== EXERCISE TEXT

Colmar Tropicale is a French-themed village and hotel located in Berjaya Hills Resort, Bukit Tinggi, Pahang, Malaysia. It is located 2600 ft above sea level on 80 acre of natural forestland. The development is inspired by the original town of Colmar in Alsace, France, with elements taken from ancient surrounding villages like Riquewihr, Turckheim and Kaysersberg as well.

Colmar Tropicale has many activities to do in the village, and it has a unique style. The little French buildings and houses are actually clusters of hotel rooms. Outside, there is the village, and a buffet, other French food restaurants, a swimming pool, shops and other activities. There is free shuttle service to the Animal House, Adventure Park, Horse Riding Zone, Japanese Garden and the Botanical Garden.

==Berjaya Corporation Berhad==
Colmar Tropicale is developed by one of Malaysia's largest conglomerates Berjaya Corporations. The idea of this village came from when Malaysia's then-Prime Minister Mahathir Mohamad was visiting a town called Colmar in Alsace, France and was captivated by the environment and aesthetics of the town. He later returned and convinced Vincent Tan, the founder of Berjaya Corporations to develop this town as part of Mahathir's wishlist.

====
== INPUT DATA

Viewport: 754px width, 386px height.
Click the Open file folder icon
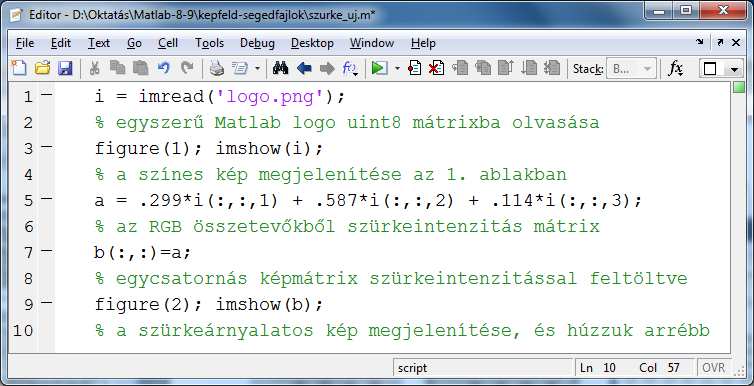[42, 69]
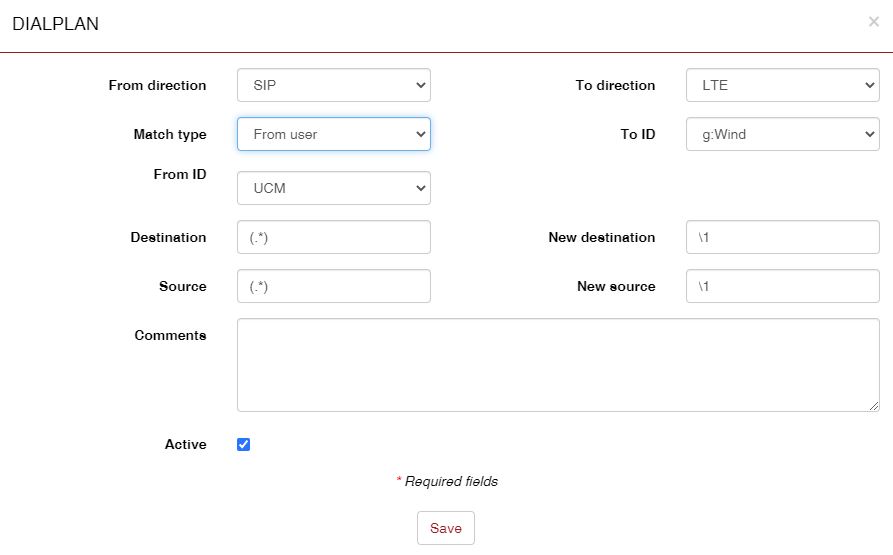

====
== INPUT DATA

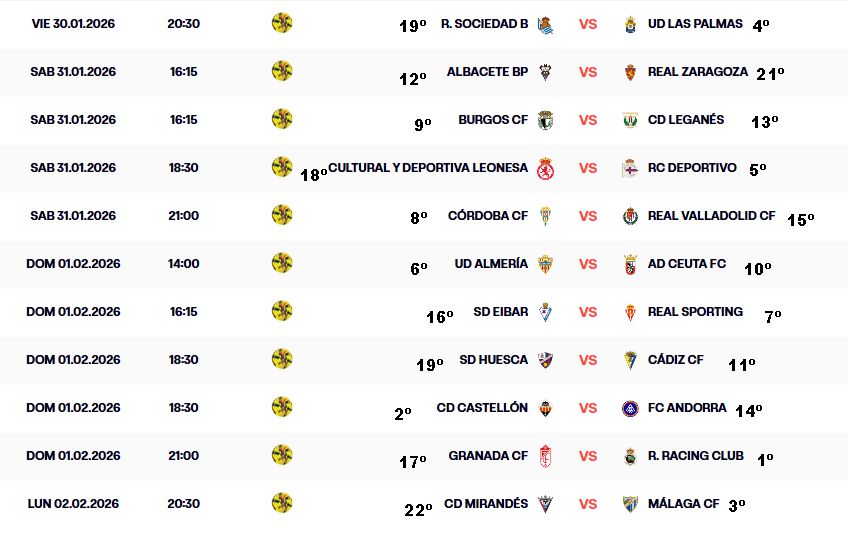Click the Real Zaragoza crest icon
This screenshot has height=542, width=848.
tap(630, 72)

====
== INPUT DATA

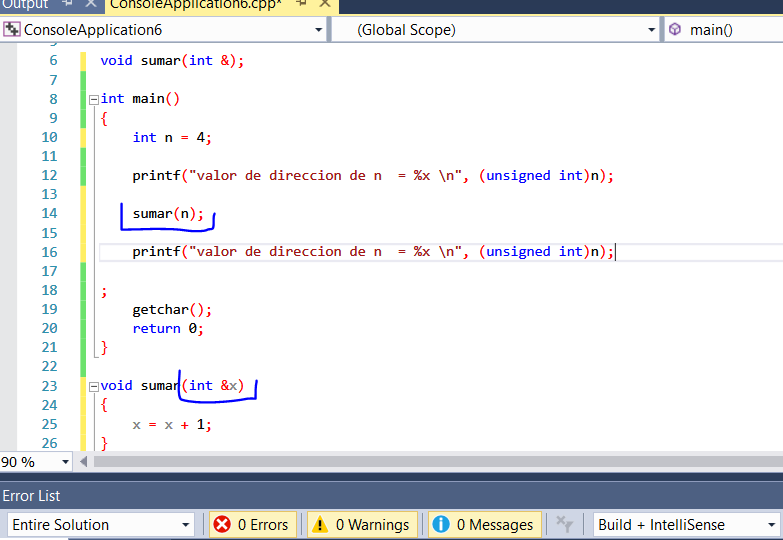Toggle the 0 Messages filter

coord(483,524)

====

§ PROBLEMS TO SOLVE
1. Rewrite the paragraph of the Colmar Tropicale text that begins "Colmar Tropicale has many activities" as a short list that keeps its main facts.
2. Copy the Colmar Tropicale text word for word from "Colmar Tropicale has" to "of Mahathir's wishlist.".
The records have nothing to do with the text about Colmar Tropicale.

§ SOLUTIONS BELOW
1.
- The village offers many activities and has a unique style.
- Its small French buildings and houses are clusters of hotel rooms.
- Outside are the village, a buffet, other French restaurants, a swimming pool and shops.
- A free shuttle runs to the Animal House, Adventure Park, Horse Riding Zone, Japanese Garden and Botanical Garden.

2.
Colmar Tropicale has many activities to do in the village, and it has a unique style. The little French buildings and houses are actually clusters of hotel rooms. Outside, there is the village, and a buffet, other French food restaurants, a swimming pool, shops and other activities. There is free shuttle service to the Animal House, Adventure Park, Horse Riding Zone, Japanese Garden and the Botanical Garden.

==Berjaya Corporation Berhad==
Colmar Tropicale is developed by one of Malaysia's largest conglomerates Berjaya Corporations. The idea of this village came from when Malaysia's then-Prime Minister Mahathir Mohamad was visiting a town called Colmar in Alsace, France and was captivated by the environment and aesthetics of the town. He later returned and convinced Vincent Tan, the founder of Berjaya Corporations to develop this town as part of Mahathir's wishlist.